* EXERCISE DETAILS
Carry on the numbered list below about thinking rightly about God, beginning with a paragraph under its last heading, "6. You should love God holistically – with your entire being."

— start EXTRACT PROVIDED —

3. You should think more rightly about God, yourself, and the world.
If you are not a thinking individual, you will never make great strides in your understanding of God, yourself, and the world around you. It is through the act of thinking that your ideas, conceptions, beliefs, and convictions are challenged and questioned. It is a very daunting task to part from strongly held beliefs that are false, but if truth is your main pursuit you will have to face, own up to, and discard everything you believe about God that is inconsistent with his nature & character. Thinking well is a necessary vehicle to truth.
4. You should be able to distinguish between truth & error more easily.
As you grow in truth, your foundation should not only deepen but also broaden. With this in place, you should be able to distinguish between truth and error more swiftly in the same way that those who are intimately acquainted with a real bank note would be able to pin-point a counterfeit note more easily. Truth & error becomes easier to distinguish from one another when the standard against which you evaluate it enlarges and becomes more fixed within your life.
5. You should honour God through the use of your mental capacity.
Your ability to think and reason is given to you by God. It reflects something of God’s own image in you – and this is truly a wonderful reflection of your Creator’s mind. When you devalue the purpose and application of your mental faculties, you diverge from living and functioning in a way that is pleasing to God. When you use your ability to think and reason for the very purpose it was given to us, you will be honouring the one who gave us these capacities. We all recognize the great loss when we see something not being used for the purpose it was created for or when something is not being used to its full potential. Use your mind for the purpose it was given as well as the continuing development of its potential.
6. You should love God holistically – with your entire being.

— end EXTRACT PROVIDED —
— start GIVEN DATA —

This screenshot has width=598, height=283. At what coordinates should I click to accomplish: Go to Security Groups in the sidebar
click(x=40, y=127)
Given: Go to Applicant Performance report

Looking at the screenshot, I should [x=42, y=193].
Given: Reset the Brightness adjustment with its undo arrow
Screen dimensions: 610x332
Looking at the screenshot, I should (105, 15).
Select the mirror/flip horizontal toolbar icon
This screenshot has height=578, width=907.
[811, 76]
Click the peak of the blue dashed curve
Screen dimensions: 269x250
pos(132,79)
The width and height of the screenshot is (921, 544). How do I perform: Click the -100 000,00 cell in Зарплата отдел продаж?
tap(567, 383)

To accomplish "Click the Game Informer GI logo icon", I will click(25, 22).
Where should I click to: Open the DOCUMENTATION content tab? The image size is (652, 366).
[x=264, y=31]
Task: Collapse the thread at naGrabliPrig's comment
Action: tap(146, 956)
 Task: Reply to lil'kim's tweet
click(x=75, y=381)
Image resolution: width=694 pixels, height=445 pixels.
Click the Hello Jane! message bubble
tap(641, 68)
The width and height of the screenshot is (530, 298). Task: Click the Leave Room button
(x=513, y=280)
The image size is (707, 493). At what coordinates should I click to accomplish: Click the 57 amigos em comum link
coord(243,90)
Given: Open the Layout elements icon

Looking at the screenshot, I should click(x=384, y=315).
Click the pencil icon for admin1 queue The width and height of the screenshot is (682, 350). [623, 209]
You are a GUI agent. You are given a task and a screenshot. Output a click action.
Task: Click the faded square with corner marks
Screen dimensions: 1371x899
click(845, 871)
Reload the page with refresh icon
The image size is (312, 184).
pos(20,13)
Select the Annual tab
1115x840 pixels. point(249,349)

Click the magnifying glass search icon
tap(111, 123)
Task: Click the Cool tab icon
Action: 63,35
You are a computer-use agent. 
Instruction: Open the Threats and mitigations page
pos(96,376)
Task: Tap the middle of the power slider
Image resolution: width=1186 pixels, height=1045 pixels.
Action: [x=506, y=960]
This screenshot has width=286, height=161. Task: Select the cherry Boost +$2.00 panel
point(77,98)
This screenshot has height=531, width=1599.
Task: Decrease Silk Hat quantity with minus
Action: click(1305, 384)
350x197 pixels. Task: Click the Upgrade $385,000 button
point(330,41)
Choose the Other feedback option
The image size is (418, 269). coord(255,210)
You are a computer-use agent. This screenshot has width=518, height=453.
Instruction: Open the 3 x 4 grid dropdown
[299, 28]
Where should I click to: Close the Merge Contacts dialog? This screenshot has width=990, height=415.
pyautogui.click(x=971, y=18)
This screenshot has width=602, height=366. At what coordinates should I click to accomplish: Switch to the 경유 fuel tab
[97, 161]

— end GIVEN DATA —

* FINAL RESULT
Loving God must be done with your entire being, including your mind. Jesus reminds us that loving God must be done with every aspect of our beings, not just some parts.
And you shall love the Lord your God with all your heart and with all your soul and with all your mind and with all your strength (Mark 12:30, ESV).
Your mind matters just as much in expressing your love towards God than any of your other faculties and capacities
7. You should be making meaningful contributions to society at large.
We live in a society where we are constantly being confronted by challenges and problems. When we are thinking individuals, we will be more likely to come up with possible solutions to those challenges and problems. Even if you are unable to bring about change, contributing to the discussion in a positive way will still be within your grasp. New & changing ideologies being introduced in the public arena will demand Christians to think deeply. This is due to the fact that an idea must first be understood before it can be evaluated as truthful or not. Think through the changes you want to see in the world.
8. You should grow in your convictions.
When you are able to articulate not only what you believe but also why you believe what you believe, your beliefs begin to turn into convictions (strongly or deeply held beliefs). This in turn will give you greater confidence because you will be able to hold your ground when being confronted or when your beliefs are being questioned or attacked. When you are secure in your beliefs, confidence will always be the by-product.
9. You should have the freedom to disagree with others without being disagreeable.
As you grow in your critical thinking skills and the application of your mind, you will find that you do not have to agree with every single person on every single issue. You will find contentment in the reality that others will have different views than your own. It is exactly because you don’t feel the necessity to be right or to win another person over to your position that you will be able to be gracious in your interactions with them. It is totally fine to disagree with others. As Christians we should remember not to become disagreeable (being unpleasant, unfriendly, or bad-tempered) in the process of our disagreement.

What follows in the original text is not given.